Nearby Suffolk County, Clark reports, has 2,490 dead voters on its rolls, with 50 voting since their death. Across the state, 26,500 dead voters remain on the voting rolls, the paper says.
What’s more, across New York, 842,000 registered voters have not voted in more than ten years. Many of these people are likely to be voting elsewhere now, but they are still eligible to vote in New York.
The paper opines that clerical errors, not fraud, is likely to be the reason dead voters have voted in New York. Possibly so — although it is definitely odd that one dead man has had 14 clerical errors happen to him.

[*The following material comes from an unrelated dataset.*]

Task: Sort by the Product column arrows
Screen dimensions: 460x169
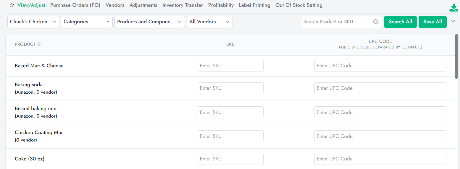Action: pyautogui.click(x=39, y=44)
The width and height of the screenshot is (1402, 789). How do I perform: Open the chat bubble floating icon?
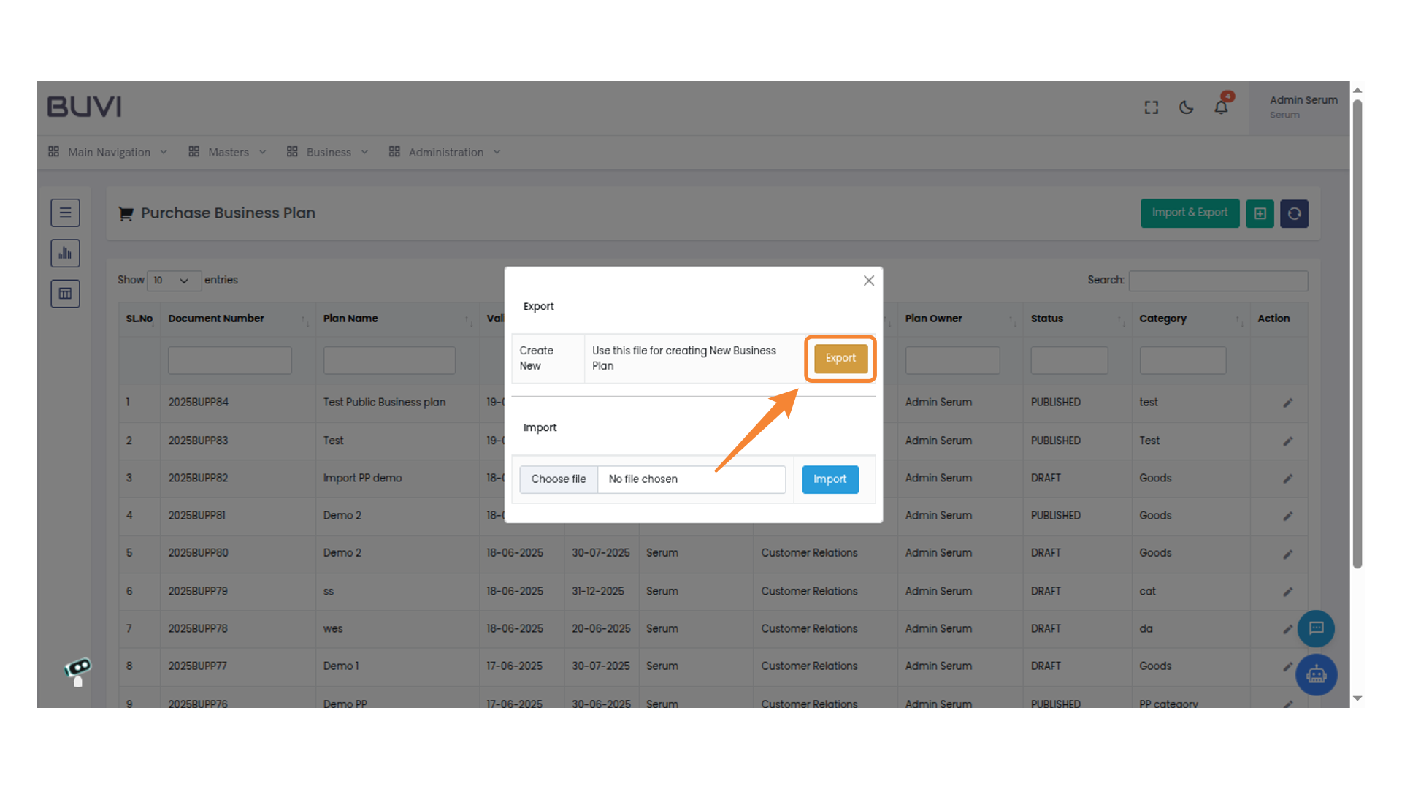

The fact that more than three quarters of a million voters may still be listed as eligible to vote when they aren’t lends itself to the conclusion that government officials are not making clean elections a priority.
“Voter fraud doesn’t exist,” said Ed Schultz of America’s “Progressive Community,” MSNBC, in the video clip above. With possibly as many as 842,000 ineligible voters still listed as eligible in just one state, how can he possibly know that’s true?